PROBLEM DETAILS: Type out the passage below on creating features, between "The number of long" and "middle producing event.", inclusive.

TEXT SECTION:

......

3.2 Creation of Features 

We employed event segmentation algorithm in both teachers’ and 
students’ action records. The resulting segmented event dataset 
consists of 10,146 total event rows from 117,324 teachers’ 
authoring action records, and 23, 203 total teaching activity rows 
from 3,364,533 students’ response records. With the respect to 
trajectory visualization, a process of aggregation is performed in 
these events for frequency conversion and resampling by a week 
to generate time series data set. Eight features were distilled from 
processed dataset: 


The total duration of producing event (DE) — Event 
transformed from teachers’ action data which is about producing 
indicates the fact that they create new media resources and upload 
files with the authoring platform. The total duration of producing 
event allows us to know how long would teachers spend on 
preparing their lessons on the learning platform in a week. 


The number of long producing events (LE) — In order to 
minimize noise in the segmentation, we discretize events 
(exclusive of single-action events) into three buckets based on 
quartiles of durations of every events. The producing event with a 
duration longer than upper quartile is considered as long 
producing event. 


The number of middle producing events (ME) — The producing 
event with a duration longer than lower quartile and shorter than 
the upper quartile is considered as middle producing event.

......

COLLECTED MATERIAL:

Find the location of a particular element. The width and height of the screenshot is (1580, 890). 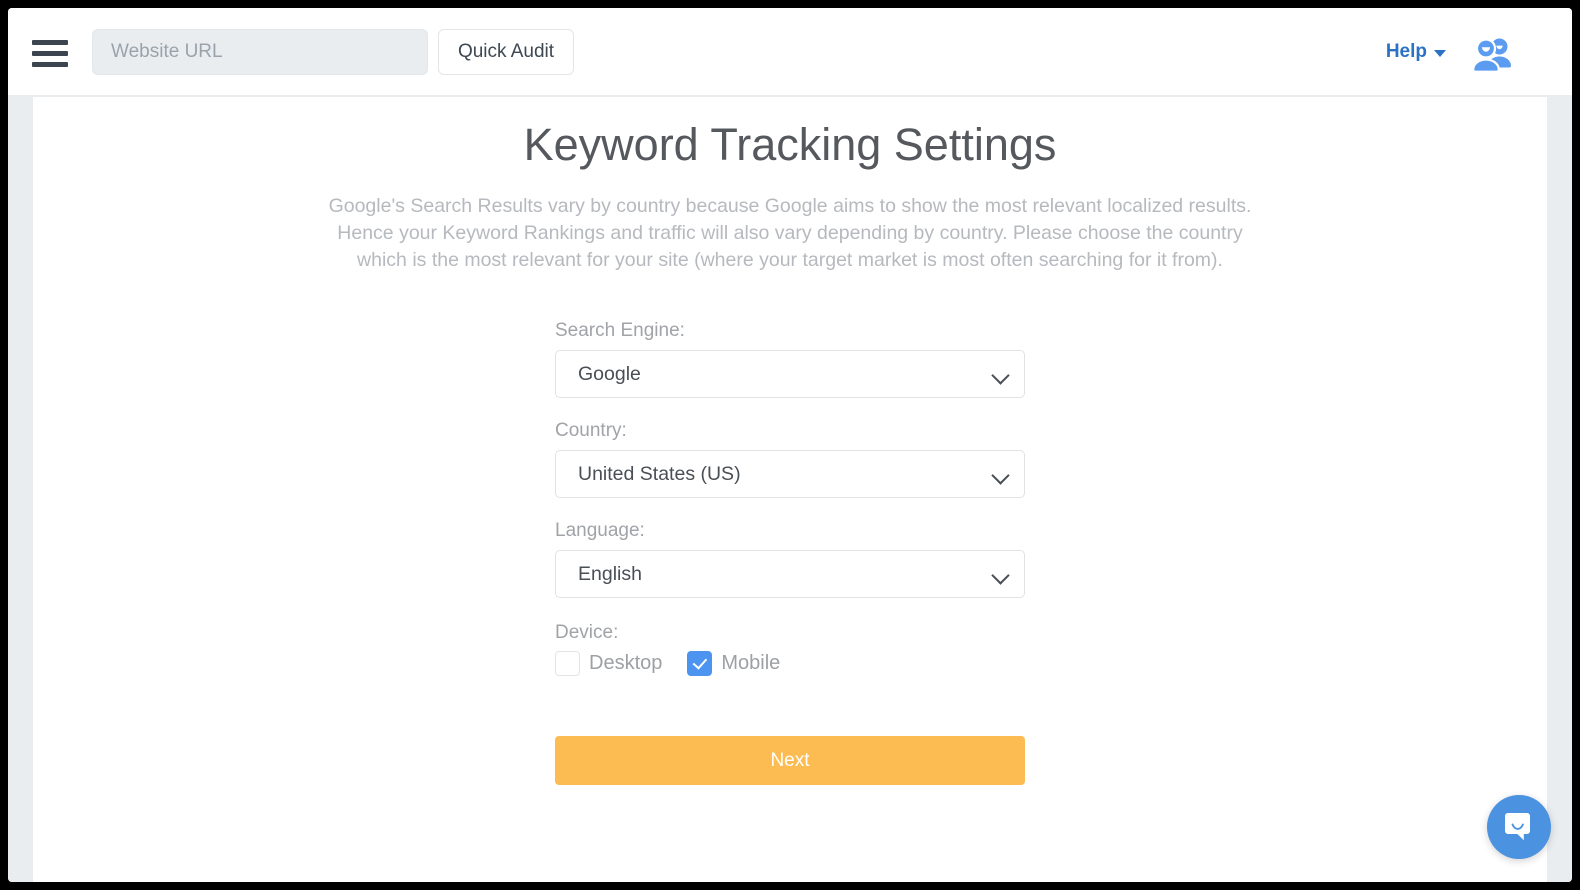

......

SOLUTION FOR THIS TASK:
The number of long producing events (LE) — In order to 
minimize noise in the segmentation, we discretize events 
(exclusive of single-action events) into three buckets based on 
quartiles of durations of every events. The producing event with a 
duration longer than upper quartile is considered as long 
producing event. 


The number of middle producing events (ME) — The producing 
event with a duration longer than lower quartile and shorter than 
the upper quartile is considered as middle producing event.